Premiers appels, Jean 1, 35-42

Premiers appels

Jean 1, 35-42

Très tôt dans l’Evangile, Jésus est entouré. D’emblée la dimension communautaire, ecclésiale, fraternelle s’impose. D’emblée s’invitent un vivre ensemble, un être ensemble, un faire ensemble, un prier ensemble. Très vite une fraternité et une solidarité sont des pièces majeures dans le « programme » de Jésus.

Jésus n’ignore pas les appels personnels ni les rencontres individuelles. Chaque appelé est porteur d’un nom, d’une histoire, de traits très personnels. Juda n’est pas Matthieu. Pierre est fort différent de Jean. C’est, d’autre part, le cœur de chacun que Jésus souhaite rencontrer non pas un cœur collectif, simplement universel, sans visage personnel. Par ailleurs, l’Evangile porte la trace de quelques rencontres personnelles de qualité : Nathanaël, Marthe, la Samaritaine, Nicodème…

C’est une vraie question aujourd’hui : beaucoup vivent leur foi de façon tout à fait personnelle mais font l’économie de la vie en communauté.

Quelques éléments viennent caractériser l’appel.

Chez les premiers disciples, il y a une attente. Leur histoire est habitée par un désir.  La tradition les porte vers une espérance. Un Messie annoncé. Les temps qui s’accomplissent. Leur cœur est ouvert à autre chose. C’est là une disposition fondamentale. Ces deux premiers disciples sont en recherche, pris dans une quête spirituelle. Ils sont chercheurs de Dieu, homme en marche, insatisfait sans doute d’une vie sans désir ni espérance. Jésus d’ailleurs de retourne « qui ou que cherchez-vous ? » Nous-mêmes trop souvent nous n’osons plus rêver. Blasés c’est comme s’il n’y avait plus de place pour le désir. Simplement des projets organisationnels. Cette question peut être vive dans l’Eglise. Sommes-nous acculés à répéter le passé, à l’entretenir, à sauver ce qui peut être sauvé ? Prenons-nous encore le temps de désirer ?
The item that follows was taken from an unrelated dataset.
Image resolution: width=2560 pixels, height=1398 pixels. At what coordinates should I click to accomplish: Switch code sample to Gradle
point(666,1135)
Un deuxième aspect fondamental de l’appel : vivre l’expérience de la rencontre de Dieu. Il n’y a pas de grands discours d’appel. Pas de paroles persuasives. Simplement l’invitation à la rencontre. Faire l’expérience intime de la présence de Dieu. Cette présence de Dieu se dit très délicatement dans l’évangile par la question « Où demeures-tu ? » Ne comprenons pas cette question en un sens banal : quelle est ta rue, ton numéro de maison, ton village… ? Plutôt quel est ton lieu d’origine ? D’origine humaine ? D’origine divine ? Telle est la quête des disciples. Et, jeu de mots, les disciples prennent le temps de demeurer, de prendre toute la mesure que derrière le visage de Jésus homme se révèle la présence de Dieu ou que Jésus est l’Envoyé. Notre christianisme est souvent, trop souvent, un christianisme de valeurs. Un beau message ! Un message à transmettre parce qu’il a une valeur éducative pour nos enfants et nos jeunes. On parle de foi comme on parle de citoyenneté. La foi dépassant cela est rencontre. Elle est un « demeurer avec Lui… »
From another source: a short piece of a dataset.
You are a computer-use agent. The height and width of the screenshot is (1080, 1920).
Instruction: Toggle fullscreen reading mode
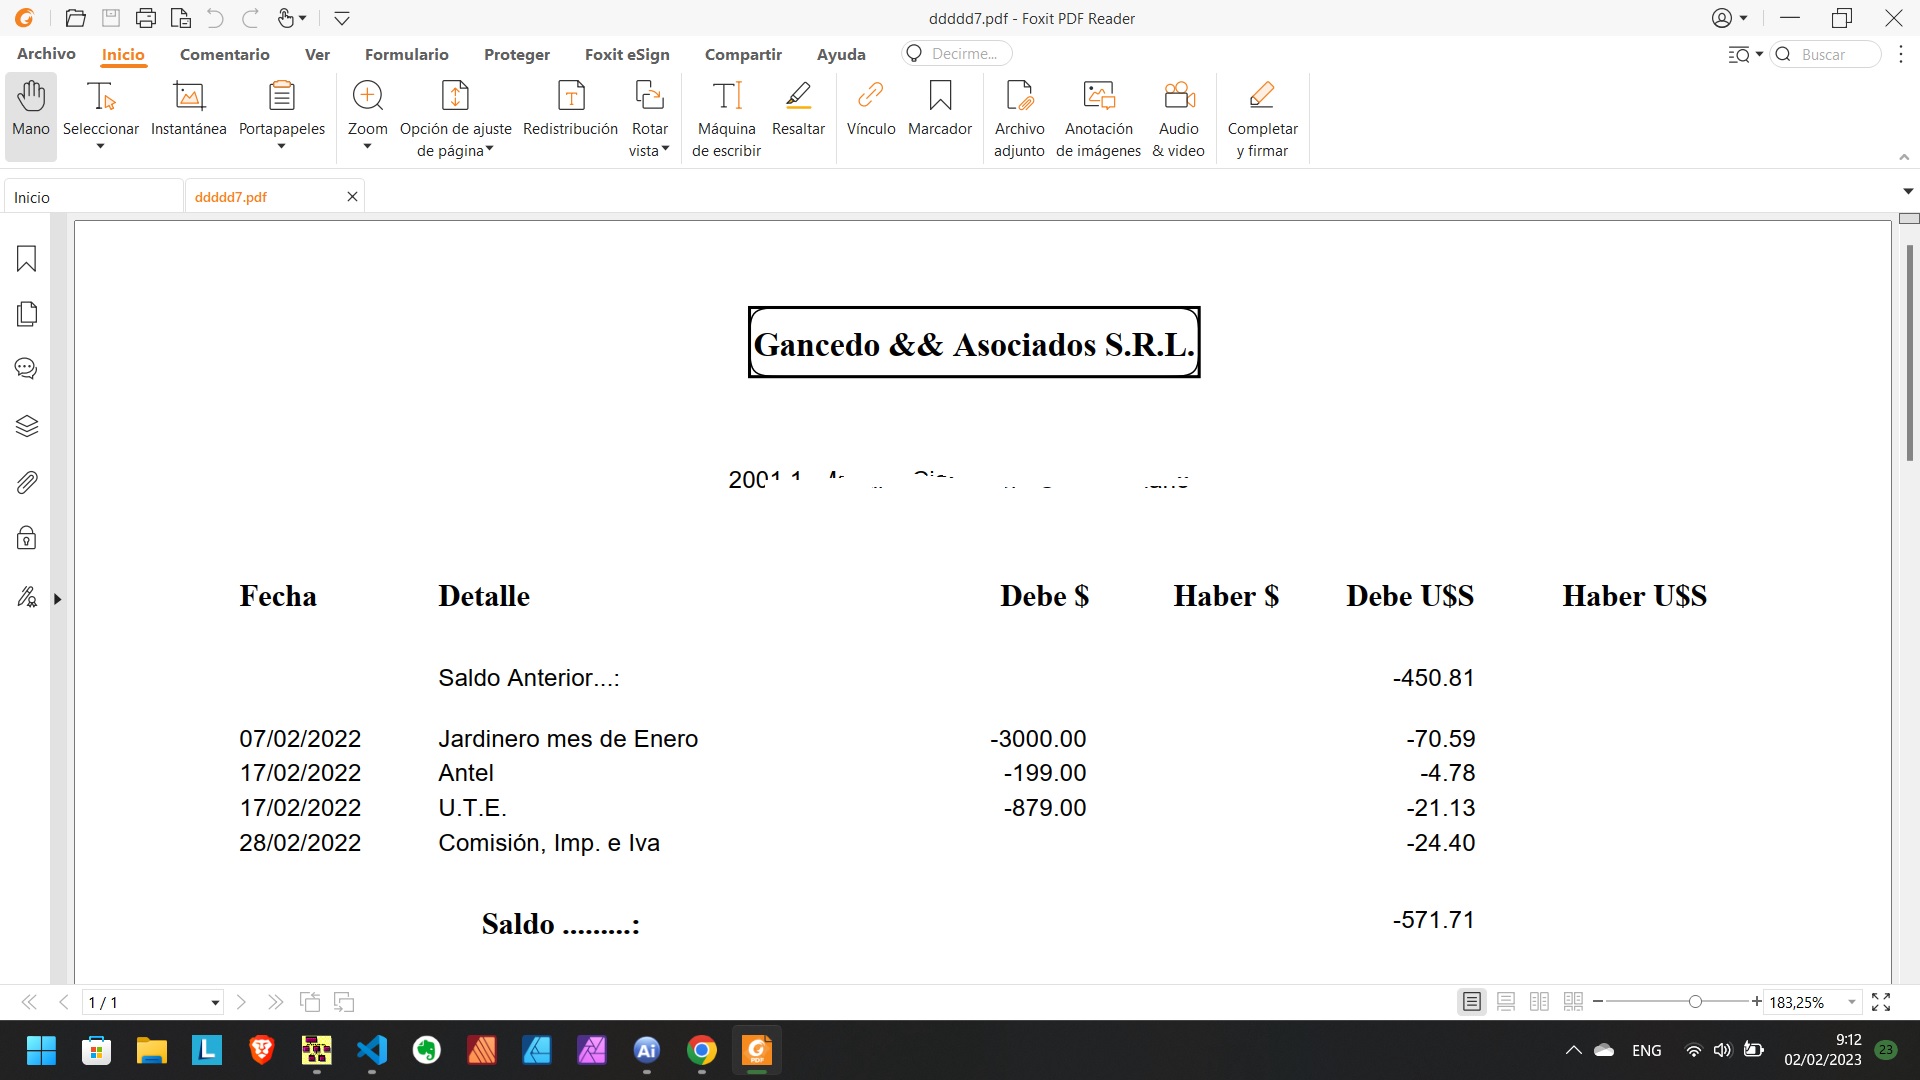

Un troisième aspect de l’appel est que celui-ci a une valeur transformante. Tout au long des Evangiles des hommes et des femmes vivront chamboulements, transformations, guérisons. Des hommes sont remis debout, d’autres prennent conscience de leur dignité, d’autres encore s’ouvrent au partage… Simon reçoit un autre nom, une mission.

Enfin, même s’il y a encore d’autres coins et recoins du texte à scruter, l’appel rebondit. Les appelés deviennent responsables, rayonnants, témoins, apôtres. Ils en appellent d’autres. C’est le début d’une longue histoire d’appel. L’appelé regarde bien au-delà de son appel personnel, bien au-delà du confort qu’il expérimente, il ouvre une histoire, premier ou xieme maillon d’une histoire qui est venue à pied, de bouche à oreille, « un par un » jusqu’à nous.

Nous aussi nous sommes invités à être des chercheurs de Dieu, des hommes et femmes qui font l’expérience de l’intimité de Dieu et qui en sont transformés et qui, à notre tour, devenons appelants.